The time chosen by Luther to produce his report was indeed an unfortunate one; Himmler fell back into one of his moods of indecision because at that particular moment he believed Hitler’s confidence in him had been shaken. In the struggle for power in Rumania, Hitler on Ribbentrop’s advice had chosen to support Antonescu, whereas Himmler and Heydrich had favoured Horia Sima, Leader of the Iron Guard who, encouraged by Heydrich, had been responsible for an unsuccessful putsch against Antonescu in January 1941 at a time when Hitler wanted to strengthen his relations with Rumania before the coming invasion of Russia. By agreement with Antonescu, Sima had been kept a prisoner by the S.D., who managed to let him escape. Mueller did not dare to inform Himmler of the escape for a fortnight, and it was some while before the fugitive was captured. Hitler was led by Ribbentrop to believe that Himmler had known of the escape all along and was attempting through him to stir up further trouble in Rumania. If there was one thing Himmler could not bear it was the criticism or ill-will of the Führer; in any case Himmler disliked Luther, who tended to be loud-mouthed and over-familiar. While Wolff stood on one side of him warning him against Luther, Schellenberg, with his plan to depose Ribbentrop firmly in mind, stood on the other urging him not to reach a hasty decision. Himmler as usual postponed making up his mind but, as he always did when he was in any doubt, he finally took the line that offered the least risk to himself. Luther was arrested and interrogated, and Ribbentrop’s face was saved.
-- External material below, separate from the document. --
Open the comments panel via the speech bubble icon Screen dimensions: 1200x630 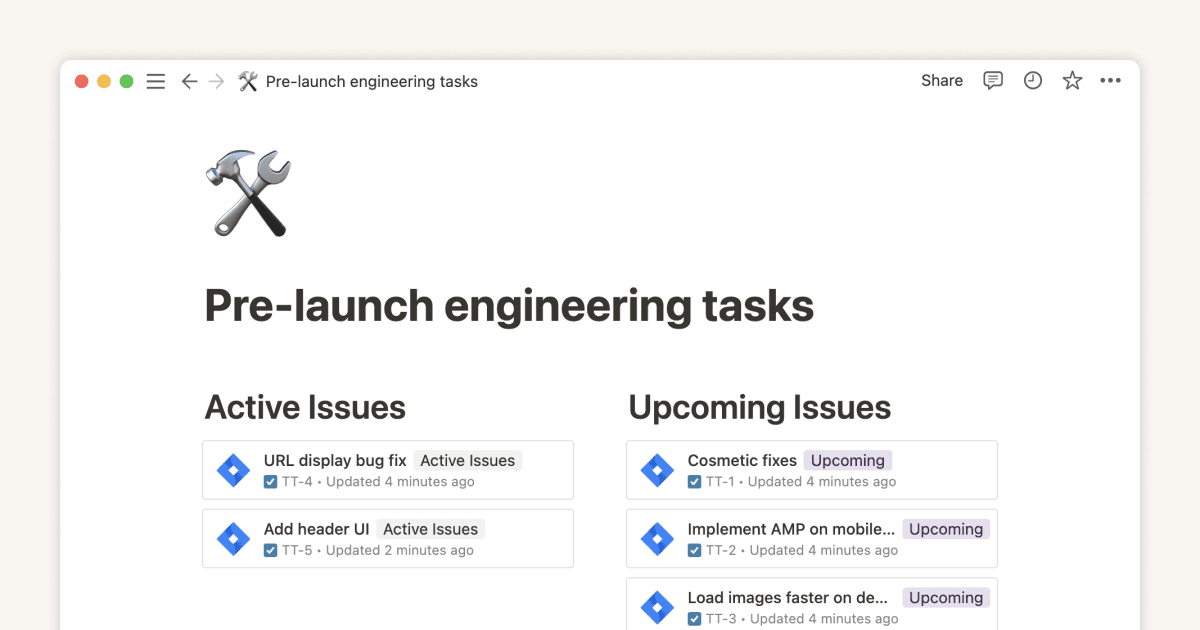click(x=992, y=80)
Himmler had lacked the courage to act against Ribbentrop. He feared Hitler’s admiration for the man he regarded as second only to Bismarck, exceeded the Führer’s confidence in himself. Schellenberg’s carefully contrived advantage was therefore discarded, and Himmler fell temporarily out of favour. In a private letter to his wife dated 16 January 1943, Bormann comments at some length on Himmler, who, he says, is ‘deeply offended… He feels unjustly treated by the Chief’. Bormann claims that he tried to calm Himmler, whose criticism of the treatment he had received was ‘very bitter, and at times acid’. Himmler, he thought, was suffering from ‘nervous strain.’ Later Schellenberg, to his disgust, found that Himmler wanted to discuss the whole matter openly with Ribbentrop showing, as Schellenberg put it, ‘a cowardly lack of decision’. He agreed, however, that any future attempts to negotiate peace must be conducted through a neutral country. ‘I don’t wish to know all these details’, he added. ‘That’s your responsibility.’ Throughout this period Himmler impressed on Schellenberg that he should keep in contact with Langbehn, and it seems clear that at some stage Langbehn was being used as an agent by Schellenberg to make contact with Allied representatives in Switzerland. For instance, in December Hassell noted in his diary, ‘Langbehn has had some talks with an English official in Zurich (12 December) and an American official (Hopper) in Stockholm, with the approval of the S.D.’ The talks, as always, were inconclusive because the Allies required the unconditional surrender of Germany and the complete overthrow of the Nazi regime.